### Testo mostrato
------------------------

Mercato da ricominciare completamente a luglio. Purtroppo questa sessione la vedo male, molto male. Zero programmazione. Nemmeno Maldini e Massara possono fare sempre i miracoli.


----------



## jacky (1 Luglio 2022)

ILMAGO ha scritto:


> Riguardate il video.
> Paolo ha usato “programmare un Milan VINCENTE” “molto felice” “siamo indietro ma in tempo e recupereremo”.
> 
> sono tutte frasi non dovute. Poteva dire “è fatta” e basta. Poi vero che sembrava provato, ma penso più per stanchezza nella negoziazione delle ultime ore più che per la non felicità. Altrimenti non avrebbe detto “giuro che non lo sembro ma lo sono”.
> ...


Si è vero. 
Come ho scritto nei giorni scorsi nessuno si poteva permettere di separarsi. Eliott/RedBird avrebbero fatto una figura barbina e Maldini sarebbe andato in pensione con qualche anno di anticipo.
Ma Maldini a livello di comunicazione deve crescere, fa veramente fatica.


----------



## darden (1 Luglio 2022)

OrgoglioMilanista ha scritto:


> Ti sembrava veramente felice? Eddai eh.
> 
> La situazione è tesa anche se ha firmato. Situazione imbarazzante


A me sembrava stanco dopo 12 ore in sede a leggere i contratti, poi l'ha detto anche lui non si vede ma sono felice. Ci sono persone per cui è difficile esprimere con la mimica facciale la propria felicità perchè di indole molto serie. 

Maldini è uno di queste sorride quando vince o quando è in posa, per il resto le sue facce sono sempre un mix tra serietà e arrabiatura


----------



## admin (1 Luglio 2022)

------------------------

### Obiettivi
**1)** Riscrivi in forma più breve il paragrafo del testo mostrato che comincia con «A me sembrava stanco», conservandone i fatti principali.
**2)** Elenca tutti i nomi utente presenti nel testo mostrato, sia degli autori dei messaggi sia degli utenti citati.
**3)** Riassumi il testo mostrato in due frasi.

### Dati grezzi
------------------------

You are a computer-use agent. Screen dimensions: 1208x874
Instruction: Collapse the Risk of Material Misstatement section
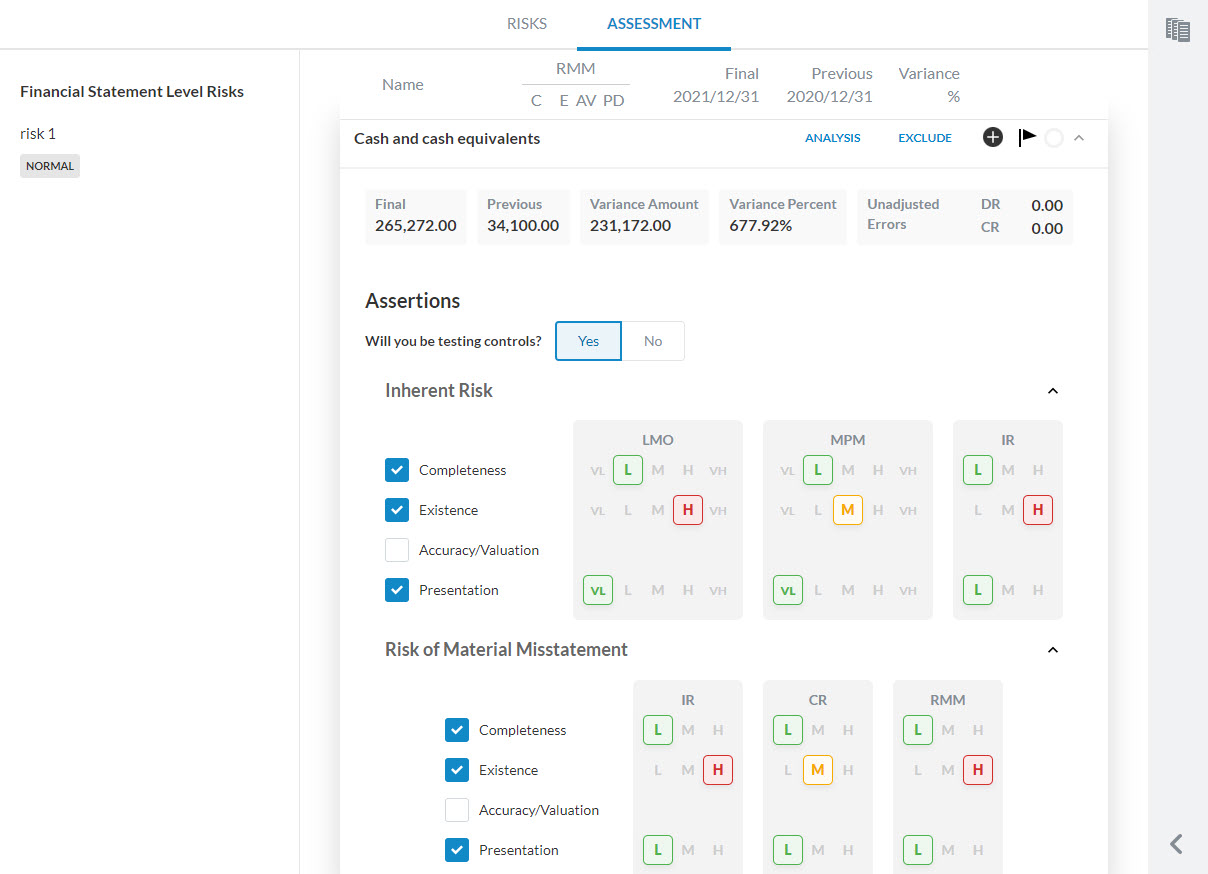[1052, 650]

------------------------

### Risposte ai compiti
**1)** Secondo chi scrive, sembrava stanco dopo 12 ore in sede a leggere i contratti, e ha detto lui stesso di essere felice anche se non si vede. Alcune persone di indole molto seria faticano a esprimere la felicità con la mimica facciale.

**2)**
- jacky
- ILMAGO
- darden
- OrgoglioMilanista
- admin

**3)** Alcuni utenti di un forum discutono se Paolo, dopo la firma, fosse felice o soltanto stanco dopo 12 ore in sede a leggere i contratti, citando frasi come «giuro che non lo sembro ma lo sono». Si osserva inoltre che nessuno poteva permettersi di separarsi, ma che Maldini deve crescere nella comunicazione, mentre un altro messaggio prevede una sessione di mercato difficile per la mancanza di programmazione.